And I tried to check if the pointcloud data is in base_link frame, but I have no idea.. Could you please tell me how?

By the way, I found somewhat weird situation that, the pointcloud data is not perceived well for some area. Here's the video, and before the collision, some points of the guardrail near to the vehicle disappears, and appears after the vehicle goes far. (so the guardrail seems not connected as the image below.) But, since the disappeared points are behind the vehicle, so this could not be the root cause.. do you have any idea on this?

Mar 18 '24 04:03 Kim-mins

In the message you shared we can see the frame_id in the header of the message.

header:
  stamp:
    sec: 88
    nanosec: 49853103
  frame_id: base_link

some points of the guardrail near to the vehicle disappears, and appears after the vehicle goes far

This can be caused by a dead zone in the lidar, or by the pointcloud cropbox filter. But I do not think this is causing any issue here.

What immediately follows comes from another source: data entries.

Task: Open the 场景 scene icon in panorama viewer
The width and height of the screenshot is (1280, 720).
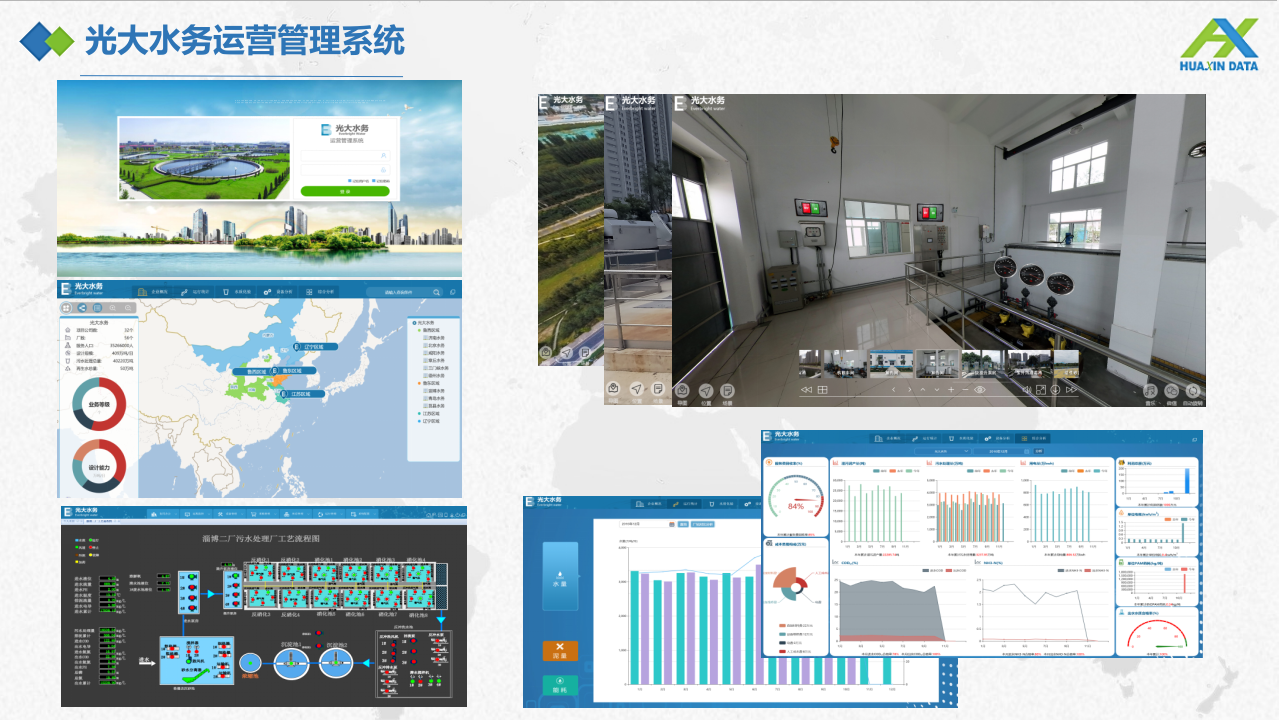Action: [728, 390]
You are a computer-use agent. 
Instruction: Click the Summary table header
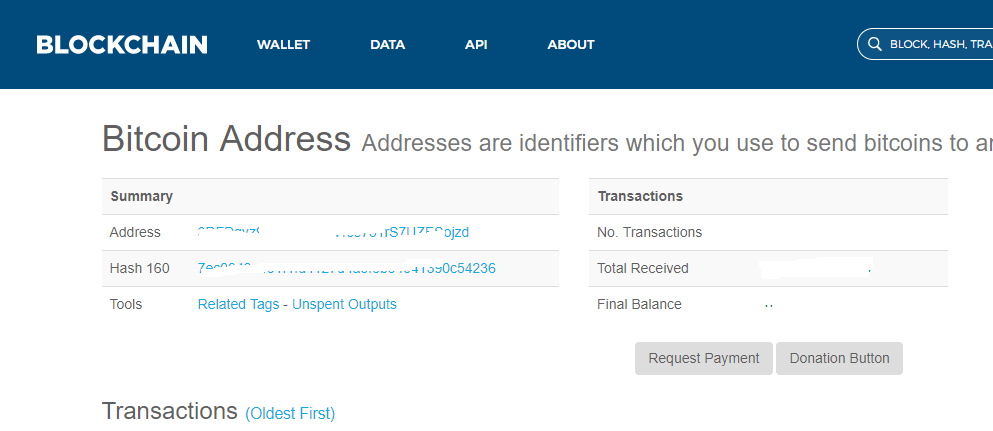(x=141, y=196)
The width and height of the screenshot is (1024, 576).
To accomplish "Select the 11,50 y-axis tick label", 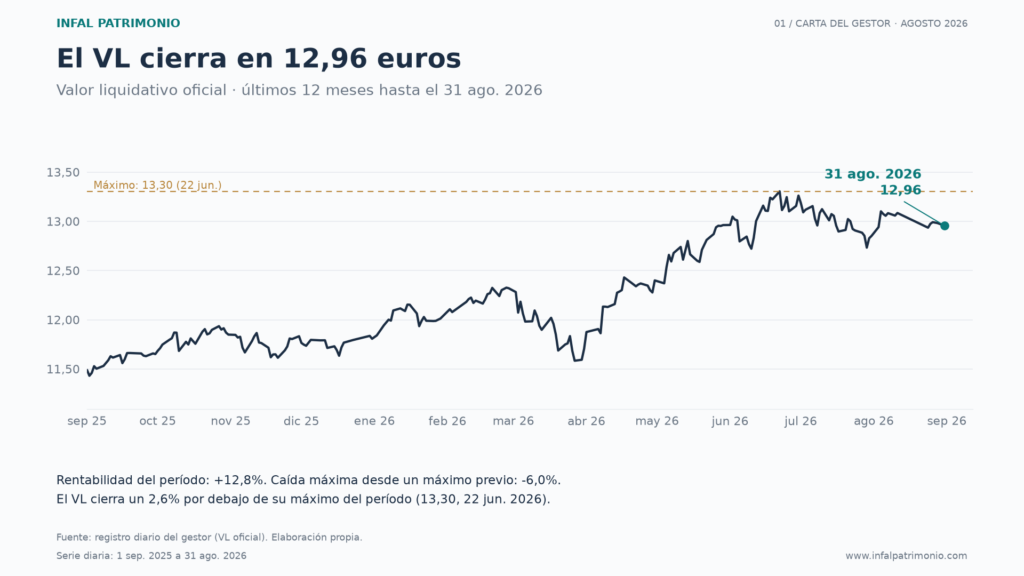I will pos(63,370).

I cannot understand why in your case the obstacle_stop_planner does not trigger a stop. If you can share a bag of your situation I will try to analyze the issue.

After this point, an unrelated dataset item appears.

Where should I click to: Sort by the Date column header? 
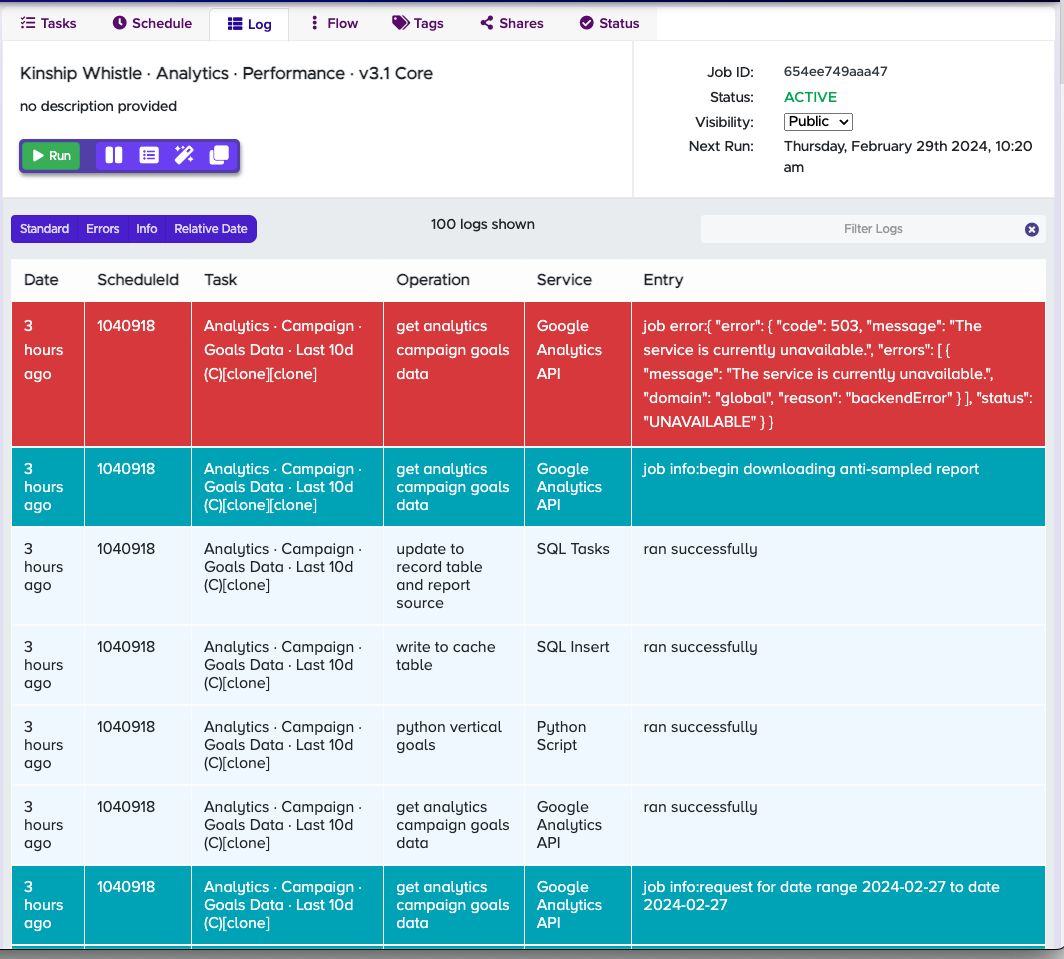(x=41, y=280)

Mar 18 '24 07:03 maxime-clem

Thank you for the kind explanation and opinion @maxime-clem! Now I understood.

For the ros2bag file, I already uploaded it for better reproduction. You can find it here.

Thanks!

Mar 18 '24 07:03 Kim-mins

Thank you for sharing your bag. I found the source of the issue. By default, the obstacle_stop_planner does some filtering on the obstacle pointcloud using the Z axis. However, in your case, the z axis is somehow stuck to ~0.0 but the obstacle points are elevated and thus ignored.

Here are two videos taken from the bag you shared showing the correct and incorrect update.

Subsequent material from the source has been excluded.